The privacy "industry", or "privacy industrial complex", as some wags have dubbed it, consists of privacy professionals at companies, privacy advocates, privacy regulators, privacy consultants, etc. So, conferences tend to be incredibly banal statements about who's more committed to privacy, and begin with stentorian declarations, like "privacy is a fundamental human right, therefore...". Or they consist of a "debate" between two privacy advocates, which is like listening to two members of the National Rifle Association debate the social benefits of gun control. Or they consist of paid-corporate advocates trashing their competitors' privacy record, often without disclosing who is paying them to do so.
But privacy conferences have largely become like any other conclaves of groupthink. At a Vatican conclave, you don't get a serious discussion about the health benefits of promoting the use of condoms. At a Tea Party rally, you don't get a serious discussion about whether government welfare benefits are a guarantor of minimal human decency.

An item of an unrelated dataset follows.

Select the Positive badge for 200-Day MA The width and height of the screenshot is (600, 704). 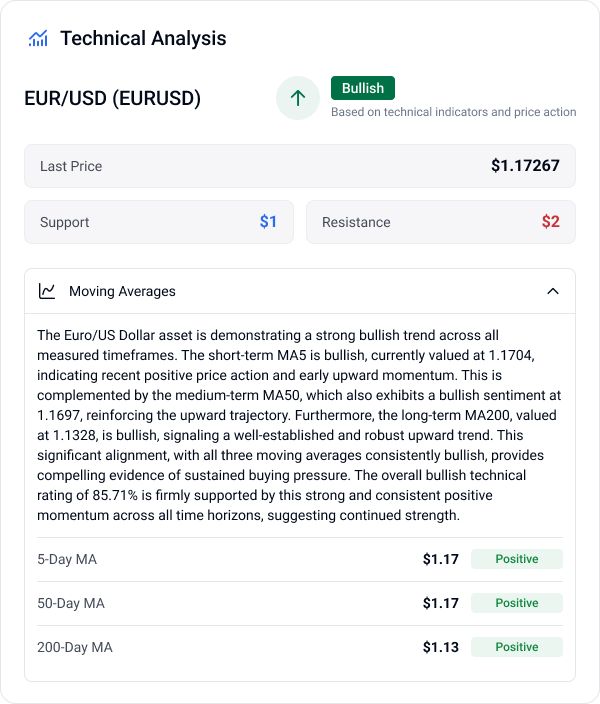(517, 647)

I have pretty much stopped going to most privacy conferences, at least for now. When I go, it's mostly to have a chance to have one-on-one chats with people I'd like to meet or catch-up with. I think privacy is the most interesting topic in the world. But groupthink gatherings don't move the debate forward. If I was at an NRA meeting, I'd advocate for gun control to help reduce the shockingly high murder rates in the US, and I'd probably be run out of the room. There are so many smart people in the privacy profession, why aren't we challenging each other more, to take a small, wild step outside the privacy-industrial-complex, and actually engage more with the real world?